Clinically Important Changes in Rheumatoid Arthritis

This study is currently recruiting participants.
Verified by National Institutes of Health Clinical Center (CC), July 2010
First Received: March 19, 2003 Last Updated: September 17, 2010

National Institute of Arthritis and Musculoskeletal and Skin Diseases (NIAMS)
Information provided by:
National Institutes of Health Clinical Center (CC) Identifier:

This study will explore how patients with rheumatoid arthritis evaluate, or rate, symptom improvements. Physicians generally evaluate patients' health and treatment benefits based on laboratory measures, such as the number of tender or swollen joints, duration of morning stiffness, grip strength, pain severity and others. Less attention is given to whether these treatment results are meaningful to patients. This study will examine how much of an improvement in pain, stiffness, function, and other symptoms is needed before patients consider the change an important improvement.

Patients 18 years of age or older who were diagnosed with rheumatoid arthritis after age 16 and who have active arthritis (6 or more tender joints) may be eligible for this study. Of particular interest are patients beginning treatment with prednisone, methotrexate, leflunomide, infliximab, or etanercept, although patients receiving any type of treatment may be included.
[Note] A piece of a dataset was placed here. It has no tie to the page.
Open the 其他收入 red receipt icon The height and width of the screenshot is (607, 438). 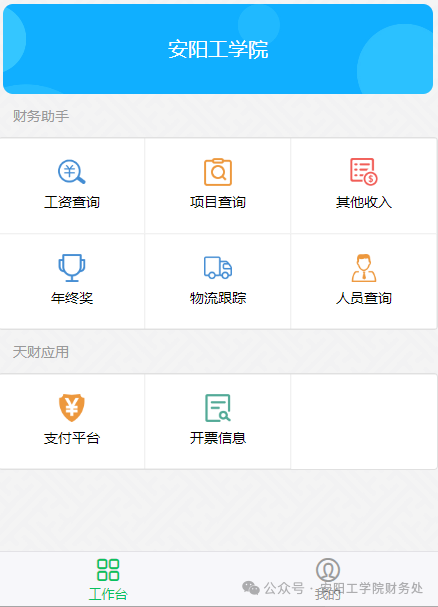364,171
Participants will be evaluated twice at the NIH Clinical Center, once at the start of the study and again at either 1 month or 4 months later, depending on the individual's treatment regimen. Permission will also be requested to review patients' medical records for results of previous blood tests and x-rays. At each NIH visit, patients will undergo the following tests and procedures:

  • Medical history and physical examination, including evaluation of joint swelling and tenderness;
  • Questionnaires about rheumatoid arthritis symptoms;
  • Computer-based exercise to assess preferences for various state-of-health choices;
  • Grip strength test;
  • Walking test on level ground, with or without the use of a cane or walker;
  • Blood test to measure inflammation.

At the second visit, in addition to the above procedures, participants will complete a questionnaire to rate the importance of changes, if any, in pain, morning stiffness, fatigue, joint swelling, functioning, worry, depression, and overall impressions, since the first visit.

Rheumatoid Arthritis

Study Type: Observational
Official Title: Clinically Important Changes in Rheumatoid Arthritis

Further study details as provided by National Institutes of Health Clinical Center (CC):
Estimated Enrollment: 300
Study Start Date: March 2003

Detailed Description:
Proper interpretation of the results of clinical trials requires an assessment of not only the statistical significance of treatment differences but also the clinical importance of such differences. Efforts to define criteria for important improvement in rheumatoid arthritis (RA) activity have thus far not considered the patient's perspective. The aim of this project is to determine if criteria for important improvement in arthritis activity measures can be defined. This will be done by assessing the agreement among patients of judgments of important changes in arthritis activity. We will also determine if preference measures, which are a group of measures of the desirability of a particular state of health, can be used to assess when patients experience an important change in their arthritis.

This prospective longitudinal observational study will measure changes in 12 arthritis activity measures, changes in preference measures, and judgments of the importance of changes in arthritis activity over one to four months in 300 patients with active RA. Consensus among patients regarding the degree of change considered important would allow group criteria for important improvement to be defined that were based on patients' valuations.

Ages Eligible for Study: 18 Years and older
Genders Eligible for Study: Both
Accepts Healthy Volunteers: No


    Participants will be recruited by physician referral and self-referral.
    Inclusion criteria will be:
    1. A diagnosis of RA;
    2. Age 18 years or older;
    3. Onset of arthritis after the age of 16 years;
    4. Active arthritis, as evidenced by six or more tender joints

    Exclusion criteria will be:

    1. Inability to provide informed consent.
    2. Children will necessarily be excluded from this protocol.